Schon zweimal wollte Brasiliens Oberstaatsanwalt dem konservativen Politiker wegen schwerer Korruption den Prozess machen. Doch ein Schurkenpakt mit der Mehrheit im Nationalkongress hält den Präsidenten im Amt. "Im Moment trägt ihn die Koalition", sagt Jan Woischnik von der Konrad-Adenauer-Stiftung in Brasilien. "Auch aus dem Grund, weil viele der Abgeordneten im gleichen Boot sitzen."

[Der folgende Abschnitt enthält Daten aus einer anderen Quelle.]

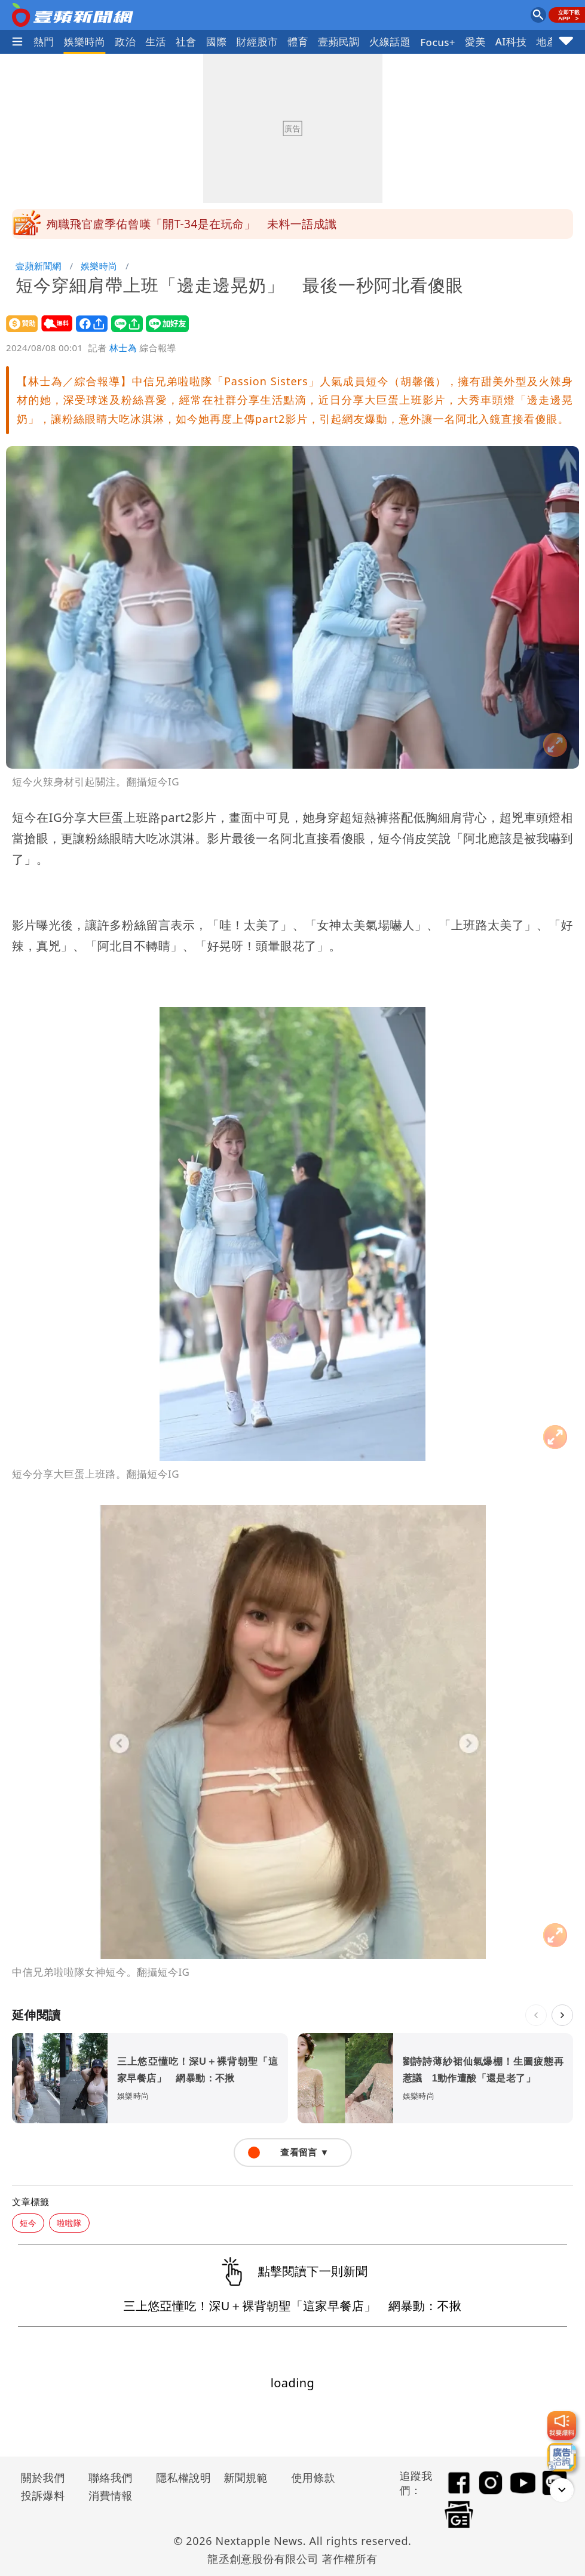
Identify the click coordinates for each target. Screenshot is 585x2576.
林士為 (123, 348)
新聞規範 (245, 2477)
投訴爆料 (43, 2495)
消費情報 (110, 2495)
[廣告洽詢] (561, 2457)
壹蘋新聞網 (39, 266)
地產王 (552, 41)
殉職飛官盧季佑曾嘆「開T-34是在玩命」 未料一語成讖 (191, 224)
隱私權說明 (179, 2477)
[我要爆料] (561, 2425)
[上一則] (536, 2015)
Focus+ (437, 42)
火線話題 (390, 41)
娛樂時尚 (85, 41)
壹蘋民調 (339, 41)
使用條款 (313, 2477)
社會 (186, 41)
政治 (125, 41)
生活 (155, 41)
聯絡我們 (110, 2477)
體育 (297, 41)
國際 (216, 41)
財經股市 (257, 41)
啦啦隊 (69, 2222)
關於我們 (43, 2477)
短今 (28, 2222)
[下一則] (562, 2015)
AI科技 (511, 41)
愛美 (475, 41)
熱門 (43, 41)
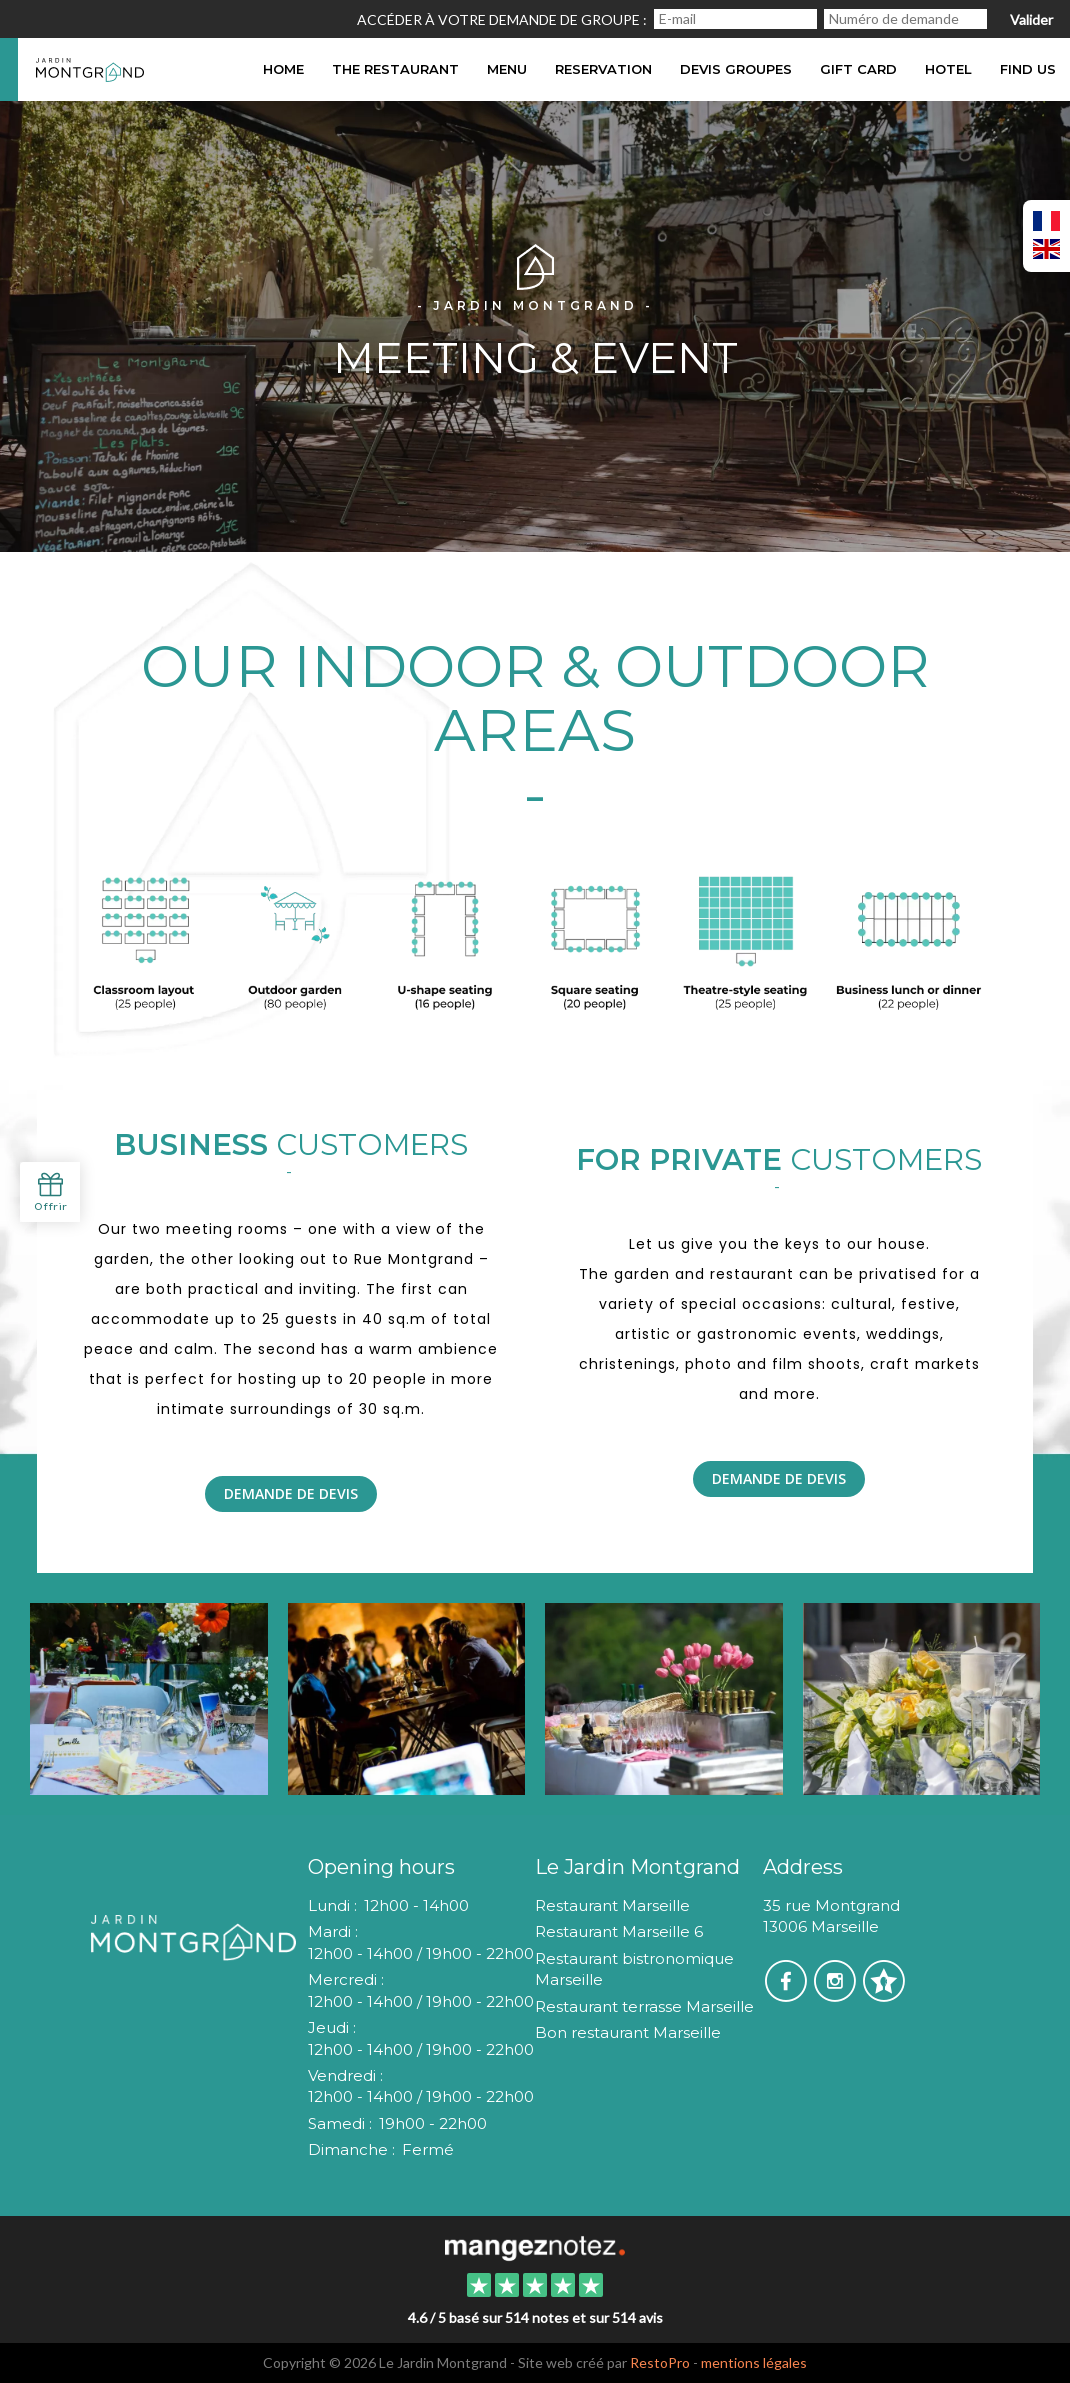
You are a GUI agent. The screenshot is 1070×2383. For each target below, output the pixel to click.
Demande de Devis (291, 1493)
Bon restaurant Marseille (628, 2032)
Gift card (858, 69)
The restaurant (395, 69)
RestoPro (660, 2362)
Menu (507, 69)
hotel (948, 69)
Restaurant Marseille (612, 1905)
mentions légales (754, 2362)
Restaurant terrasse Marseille (644, 2006)
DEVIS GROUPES (736, 69)
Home (283, 69)
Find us (1028, 69)
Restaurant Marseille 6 (619, 1931)
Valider (1031, 19)
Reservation (603, 69)
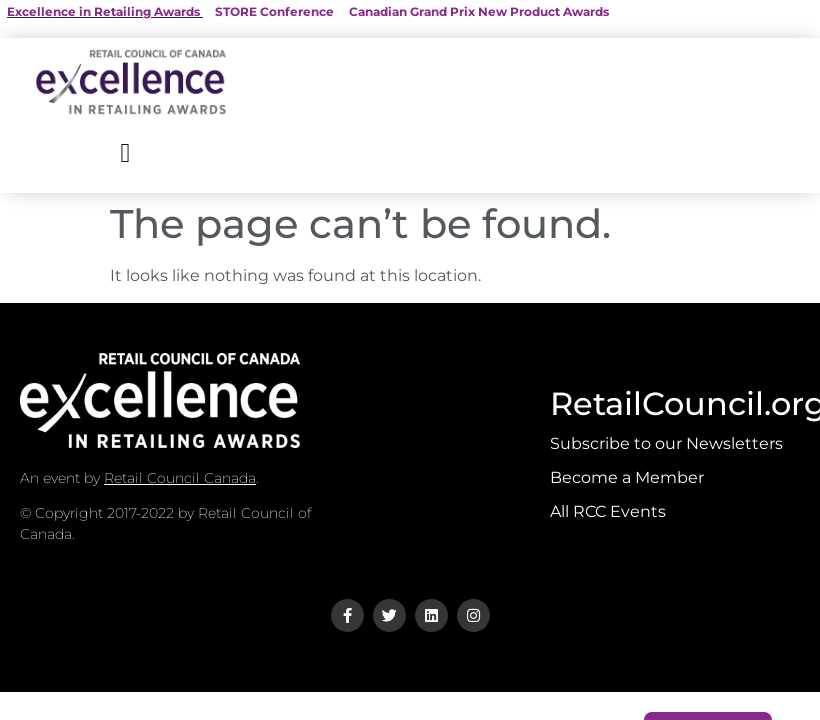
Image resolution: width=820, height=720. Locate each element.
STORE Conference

Die Regierung in Brasilia hat praktisch aufgehört zu regieren. Der Präsident und viele seiner Minister verwenden alle Kraft für ihren Abwehrkampf gegen die Justiz. Immerhin sitzt erstmals ein großer Teil der korrupten Machtelite auf der Anklagebank, Dutzende sogar im Gefängnis. Der Oktober ist der Monat der Wahrheit. Dann wird in Brasilien gewählt.